Sakamoto cita Takemitsu, un maestro: “ Takemitsu diceva che una sola nota potrebbe bastare per una fare una colonna sonora”.
La sua esperienza di attore, afferma, è ininfluente, “non ho studiato da attore, questo documentario è sul confine tra fiction e realtà, perché la vita stessa è una recita, in ogni momento noi recitiamo una parte”.
La sua voce commenta, racconta le esperienze che più gli sono rimaste dentro, dal crollo delle due torri (chissà dove andavano quegli uccelli che vediamo volare davanti alle torri in fiamme?) al viaggio nell’Artide per immergere un registratore nelle acque di un ghiacciaio e registrarne la musica.
Ma oggi sono soprattutto il suo Paese e la sua città, Tokyo, la deriva inarrestabile del rapporto degli uomini con la natura, con l’ambiente, fra loro stessi a interessarlo per la ricerca di nuove strade nusicali.

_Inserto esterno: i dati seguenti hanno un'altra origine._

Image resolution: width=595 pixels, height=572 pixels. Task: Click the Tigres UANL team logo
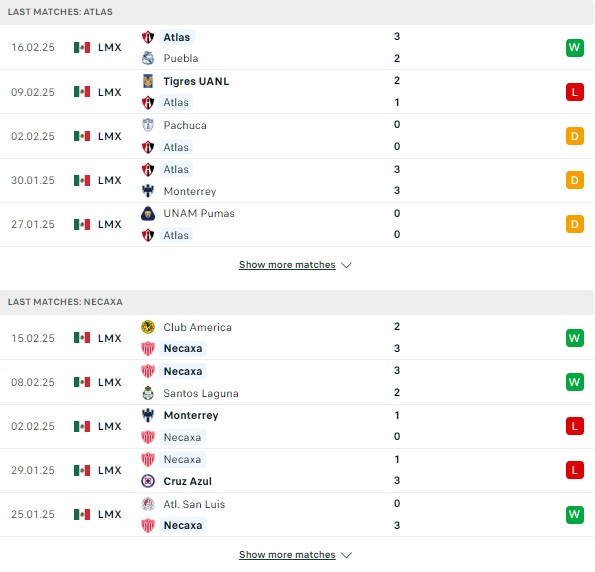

Sakamoto sceglie in ogni istante il basso profilo, quaranta anni di carriera, premi, gloria internazionale sembrano sparire nell’abito semplice, confidente, dolcissimo di un uomo che ama il mondo perché lo vive attraverso sua musica ed è nella musica che trova ogni giorno la voce per dirglielo, a partire da quando aveva tre anni e cominciò a suonare il pianoforte o dagli anni liceali della Yellow Magic Orchestra, formazione dedita a sperimentazioni elettro-pop, quando da tastierista iniziò la sua ricerca di contaminazione tra musica tradizionale d’Oriente e avanguardie elettroniche occidentali. I Beatles, Beethoven e John Cage furono i suoi primi idoli, ma oggi c’è soprattutto Bach, è di lui che ama parlare e sulla sua musica sublime misurarsi. Anche quando il mondo sembra girare a rovescio, la malattia colpisce basso, l’ambiente è devastato, il Caos sembra riprendere il sopravvento.